Local project: commons.wikimedia.org.

Test the chars for pageviews.wmcloud.org:

  • Debela griža, kot jo vidi zmaj.jpg is not correct.
  • Mbeya city-2.jpg is correct.
  • Mandelbox 4D OpenCL 569829516 32K.jpg is correct.
  • Three images of a paragraph from The Red Badge of Courage (Stephen Crane, 1895) to illustrate kerning, ligatures, hyphenation and microtypography.png is not correct.
  • Abox - Mod Kali-V3 x Sierpinski 3D OpenCL 46149707045 8K.jpg is correct.
  • File:Sign-1020906,_M7,_Co._Limerick,_Ireland.jpg is not correct.
  • Sign-1020906, M7, Co. Limerick, Ireland.jpg is not correct.
  • File:Bucuresti,_Romania_(Mister_Tolanesco_intr-o_relaxare_absoluta)(2).JPG is not correct.
  • File:)(_-_Flickr_-_Time.Captured..jpg is not correct.

The data over https://wikimedia.org/api/rest_v1/#/Pageviews%20data are published.

  • Debela griža, kot jo vidi zmaj.jpg is correct.
  • File:Sign-1020906,_M7,_Co._Limerick,_Ireland.jpg is correct.

Result: Statistics are not available if at least 2 of the following characters are immediately behind present in the file: ( ) - or space.

Event Timeline

Aklapper removed a subscriber: MusikAnimal.

Cannot reproduce.

I only see an Uncaught DOMException: The operation is insecure. when going to that link.

So there must be another reason for the error? (I'm sorry, I am way over my head here - I just noticed an error that keeps popping up in some files; I thought it might be the letters... (and it keeps appearing; I can't see mediawiews analysis for the file provided))

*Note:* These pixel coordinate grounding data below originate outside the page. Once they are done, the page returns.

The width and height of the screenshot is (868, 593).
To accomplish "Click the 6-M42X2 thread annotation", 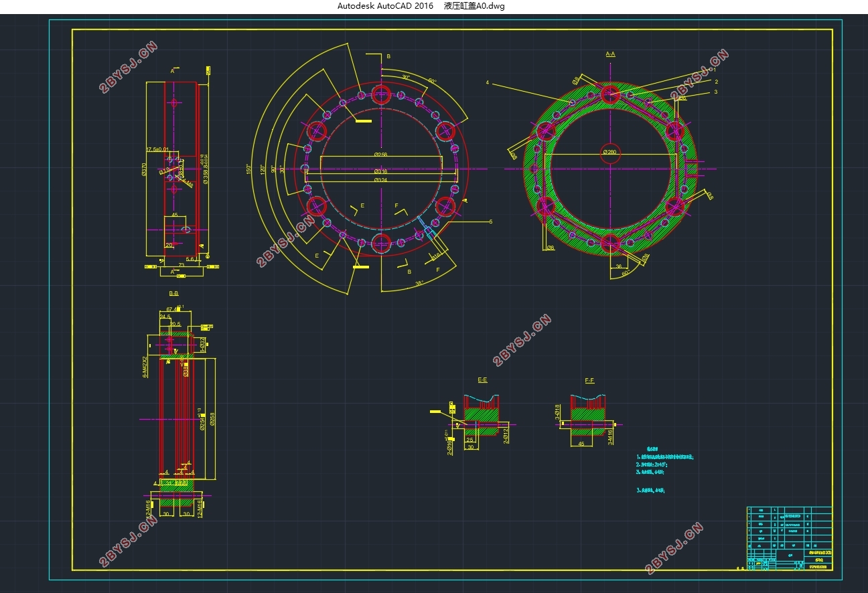I will coord(145,366).
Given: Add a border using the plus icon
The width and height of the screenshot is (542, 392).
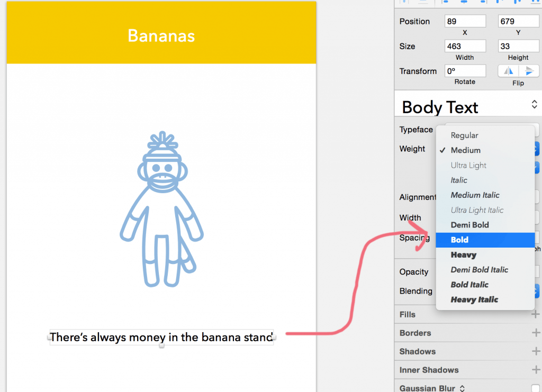Looking at the screenshot, I should tap(536, 333).

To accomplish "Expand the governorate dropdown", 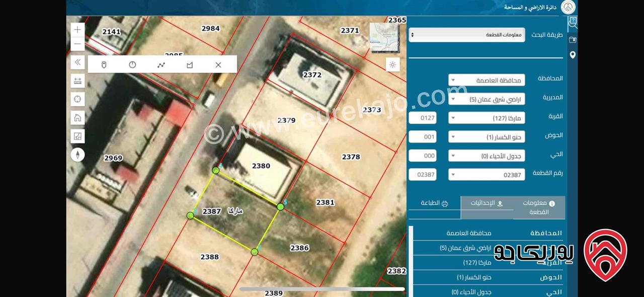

Well first, the file was only uploaded 22 hours ago, so the data might simply not yet be available. However I did some digging and it appears you might be right; The API does not appear to like characters with diacritics. I get a 404 when browsing to https://wikimedia.org/api/rest_v1/metrics/mediarequests/per-file/all-referers/user/%2Fwikipedia%2Fcommons%2Fc%2Fc4%2FDebela_gri%C5%BEa%2C_kot_jo_vidi_zmaj.jpg/daily/2023091100/2023100100 and seemingly the same for any file with diacritics in the name.

Other examples:

The last example, File:Catedral de la Encarnación, Málaga, España, 2023-05-19, DD 37-39 HDR.jpg, is a featured image and the file page has had a decent number of pageviews, so there should definitely be media requests showing up in Mediaviews Analysis.

This sounds eerily similar to T247333 but I think it's a different issue. Anyway, I'm tagging Pageviews-API and Data-Engineering so that this gets reported to the right people.

Cannot reproduce.

I only see an Uncaught DOMException: The operation is insecure. when going to that link.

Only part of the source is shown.